Ils sont aujourd'hui dispersés dans le monde entier, surtout sur notre continent. Parvenus en Europe par l'Asie Mineure et le Bosphore, ils se sont installés d'abord dans les Balkans, puis dans les Carpates et petit à petit dans tous pays européens, de la Grèce à la Finlande et de la Russie à l'Europe occidentale (Espagne, Portugal, France, Allemagne et Royaume Uni). On compte environ 12 millions de Rroms en Europe, les deux pays qui en abritent le plus étant la Roumanie et la Bulgarie.

Les Rroms au sens large se subdivisent principalement en Rroms dits "orientaux" (85% du total), en Sintés (souvent appelés Manouches en France ~ 4%) et en Kalés (ou Gitans ~10%), en Gypsies (ou Romanichals en Grande-Bretagne ~ 0,5%) - sans compter divers groupes de moindre importance numérique mais tout aussi Rroms que les autres Rroms. Au niveau européen, ils sont aujourd'hui sédentaires à 96%.

Les Rroms sont un peuple sans territoire compact, qui n'a jamais eu de revendications territoriales, mais qui est lié par une conscience identitaire, une origine, une culture et une langue communes. Ils sont environ un demi-million en France.

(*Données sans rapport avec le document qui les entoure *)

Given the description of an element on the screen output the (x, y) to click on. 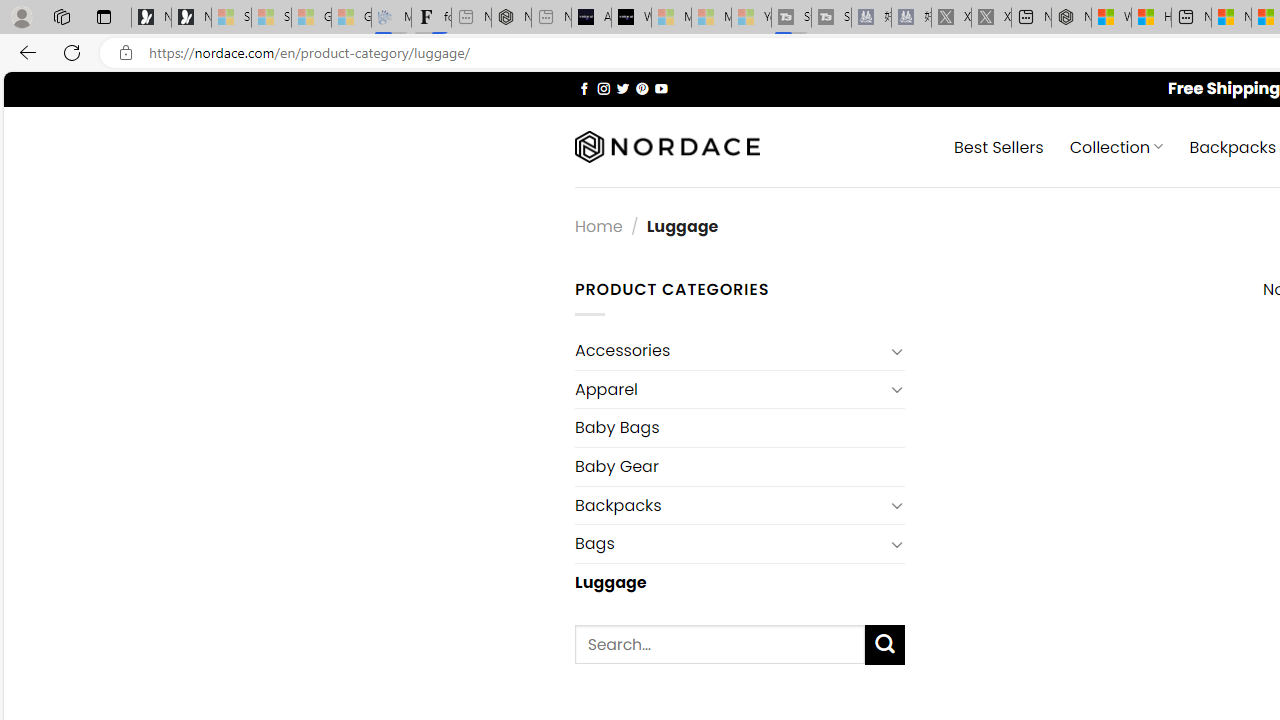
Streaming Coverage | T3 - Sleeping (791, 17)
Refresh (72, 52)
New tab (1191, 17)
View site information (125, 53)
Back (24, 52)
Follow on Facebook (584, 88)
Accessories (729, 350)
Follow on Instagram (603, 88)
Bags (729, 543)
Baby Bags (739, 427)
X - Sleeping (991, 17)
Personal Profile (21, 16)
Newsletter Sign Up (191, 17)
Given the description of an element on the screen output the (x, y) to click on. 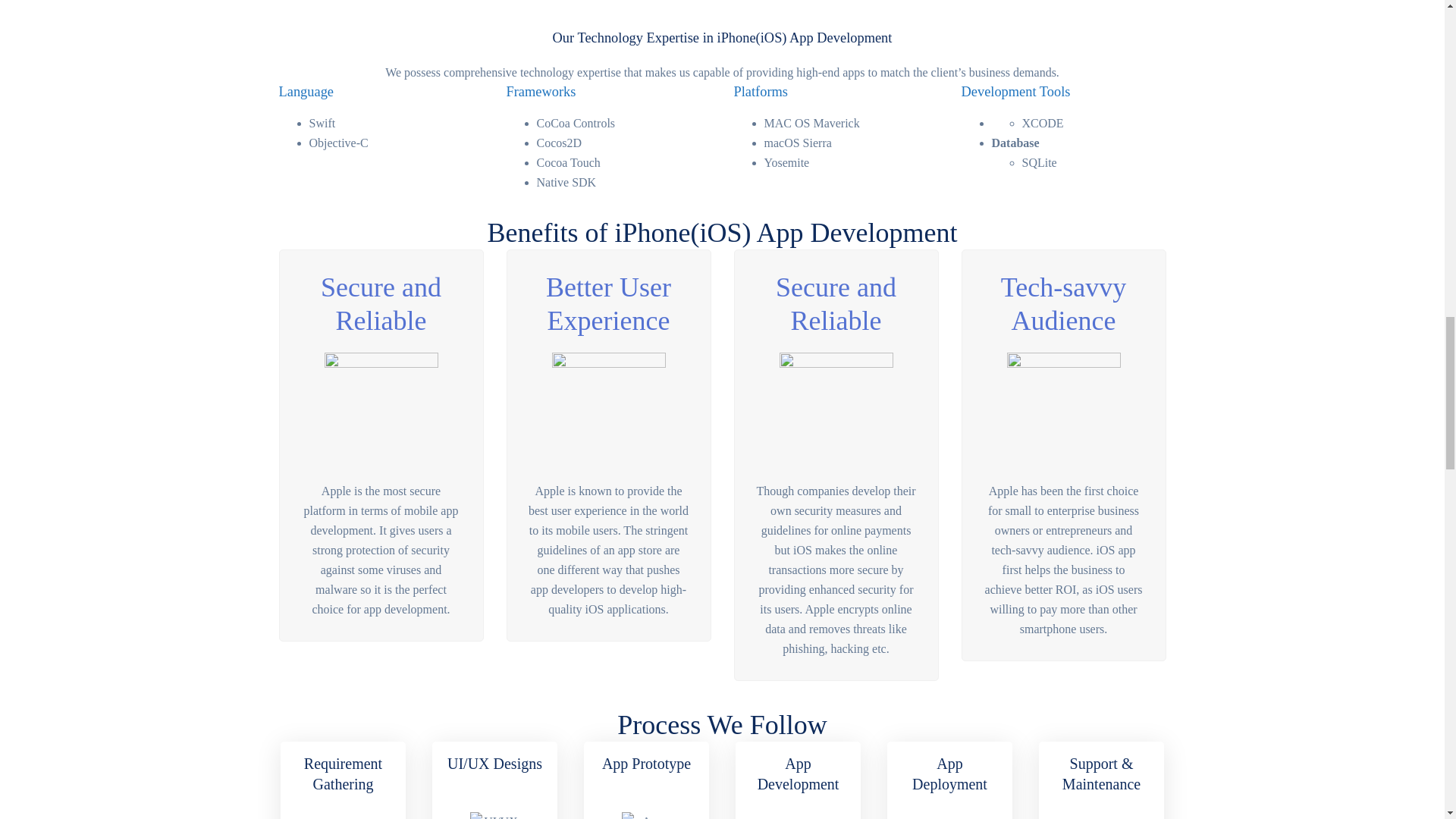
safety - Techwarezen Pvt. Ltd. (381, 409)
user-experience-design-icon-0 - Techwarezen Pvt. Ltd. (608, 409)
Rupee-removebg-preview - Techwarezen Pvt. Ltd. (835, 409)
it-tools-icon - Techwarezen Pvt. Ltd. (1064, 409)
Given the description of an element on the screen output the (x, y) to click on. 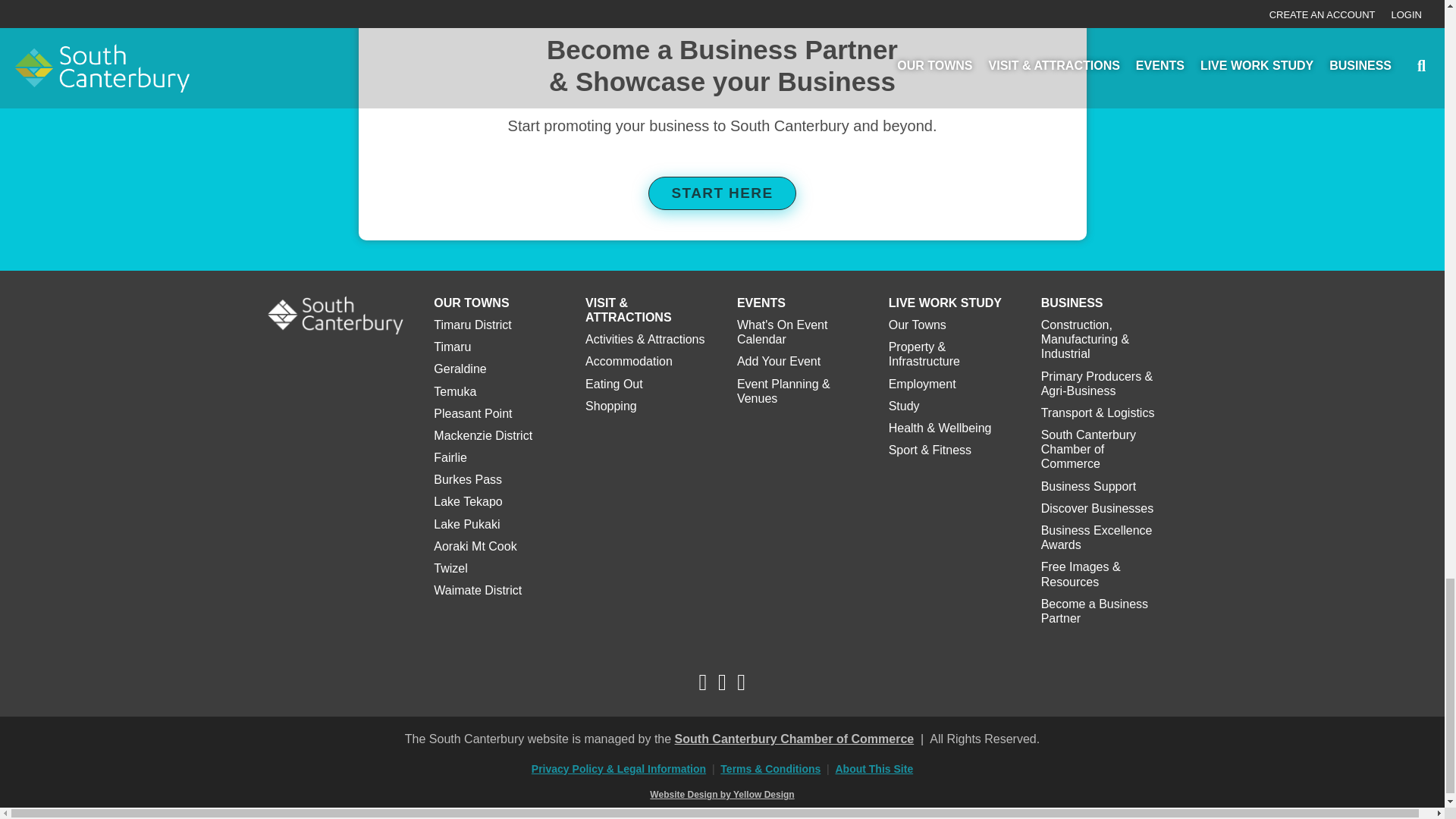
Footer-Business Partner (721, 9)
Given the description of an element on the screen output the (x, y) to click on. 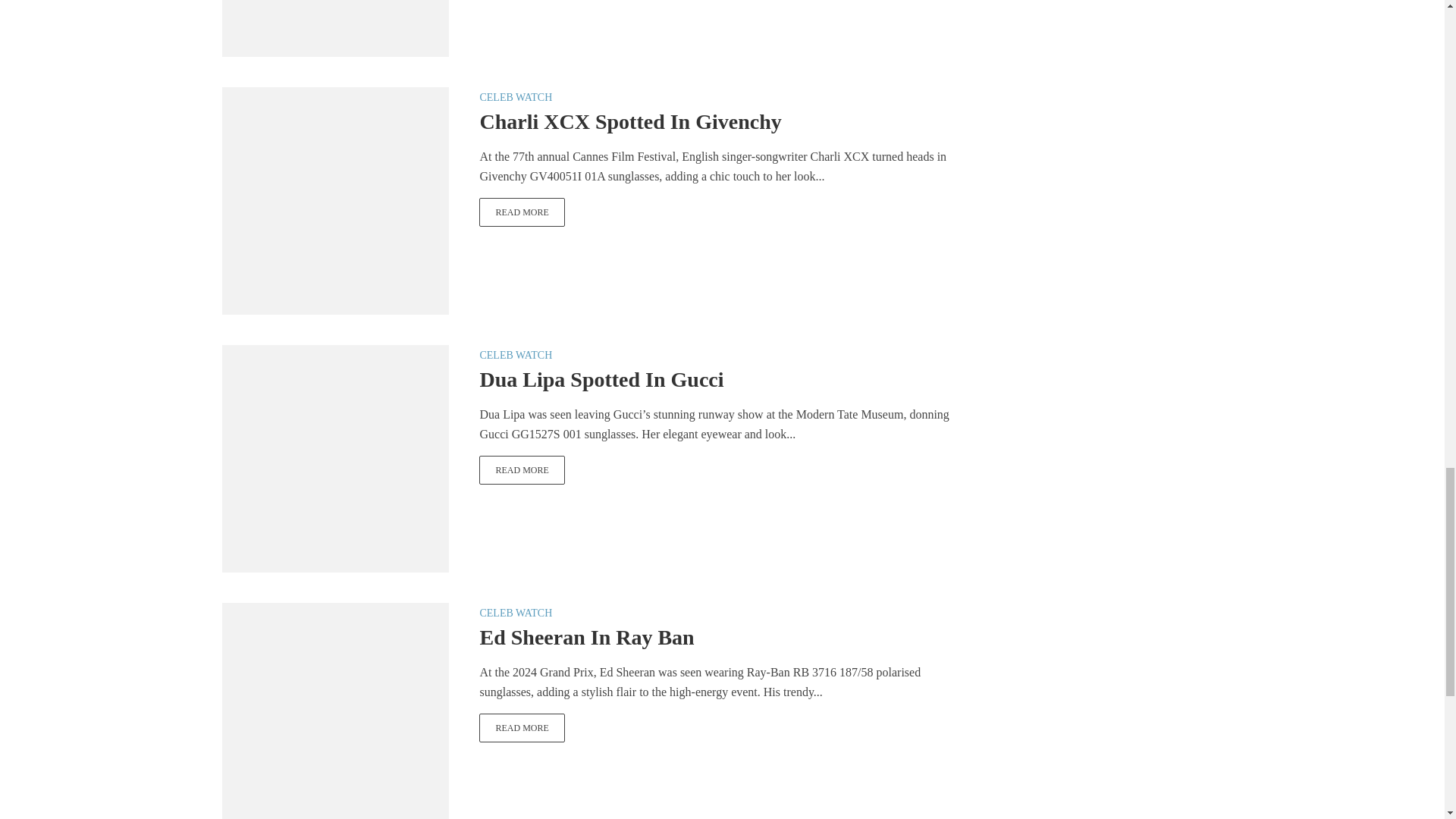
Ed Sheeran In Ray Ban (521, 727)
Charli XCX Spotted In Givenchy (334, 199)
Charli XCX Spotted In Givenchy (521, 212)
Ed Sheeran In Ray Ban (334, 715)
Dua Lipa Spotted In Gucci (521, 469)
Dua Lipa Spotted In Gucci (334, 457)
Given the description of an element on the screen output the (x, y) to click on. 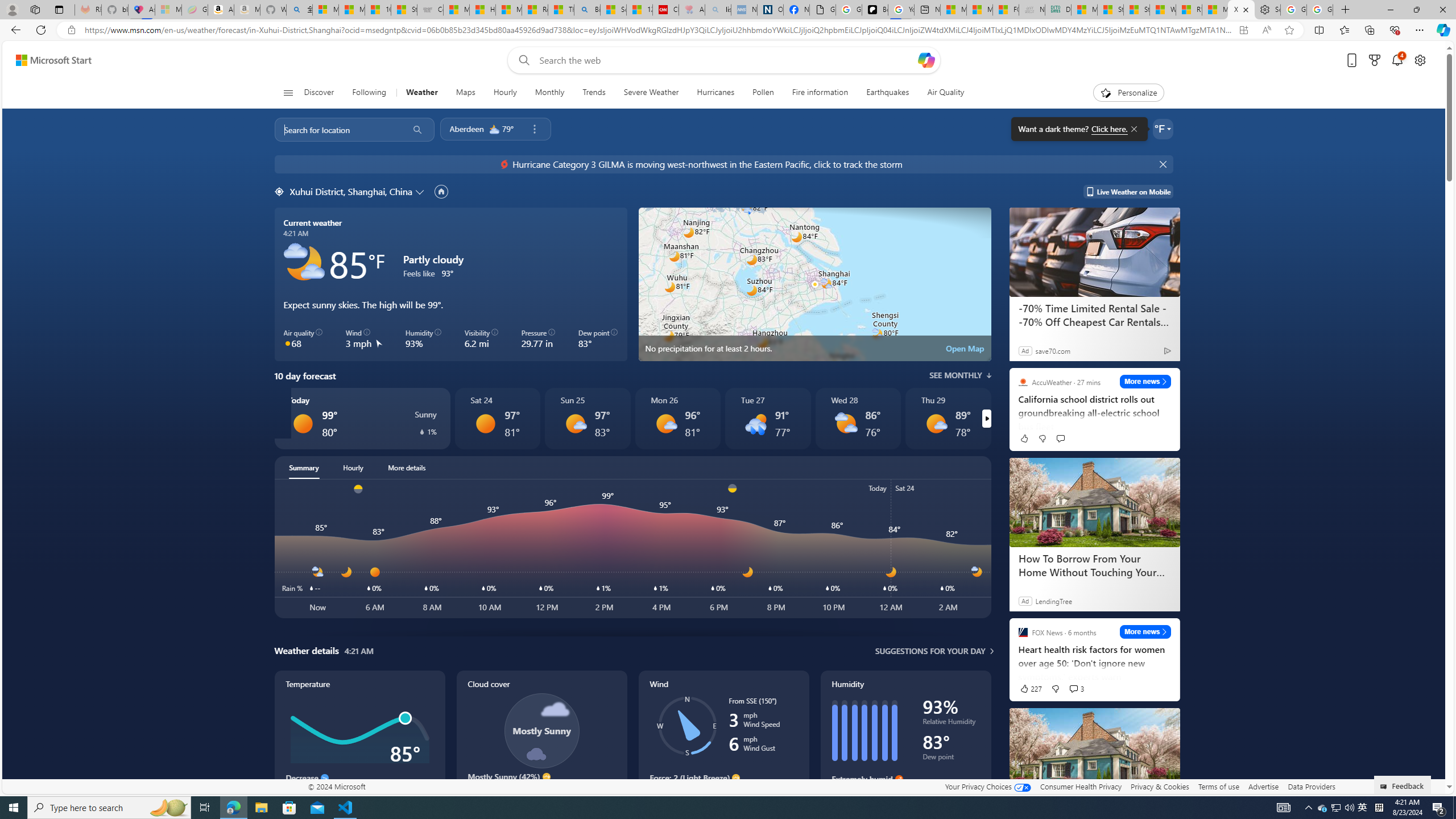
FOX News - MSN (1005, 9)
Temperature (678, 225)
Hourly (504, 92)
Pollen (763, 92)
Maps (465, 92)
Cloud cover (541, 741)
Summary (303, 467)
Visibility 6.2 mi (480, 338)
Severe Weather (651, 92)
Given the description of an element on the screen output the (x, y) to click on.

Etre Rrom est une valeur positive indiscutable,
tout comme être Chinois, Argentin ou Français

Blogue Parade - L'annuaire des blogues francophones - BlogueParade.com


Et les Tsiganes alors ?

Le mot 'Tsigane' vient du grec Atsinganos; c'était le nom d'une secte qui a disparu au XIème siècle: bien avant l'arrivée des Rroms dans l'Empire byzantin, il y vivait cette secte, pratiquant une variante de la religion persane manichéenne (préislamique). Or, ses fidèles refusaient le contact physique avec tous les autres, qu'ils considéraient impurs. Les paysans byzantins les avaient donc appelés Atsinganos ("non touchés", mais ceci dans un sens très différent de la notion d'intouchable en Inde). Quand les Rroms arrivèrent à leur tour, venant d'Asie et gardant une certaine distance, les prirent pour un nouveau contingent de cette secte.

A partir de ce nom, Atsinganoi, les Rroms d'Europe furent diversement appelés en fonction des différentes langues des pays dans lesquels ils arrivèrent ensuite : Zingari en Italie, Tsigani dans les pays slavophones et en roumain, Zigeuner en allemand, Cigane en portugais, Tsigane en français (et Cigains en vieux-français)...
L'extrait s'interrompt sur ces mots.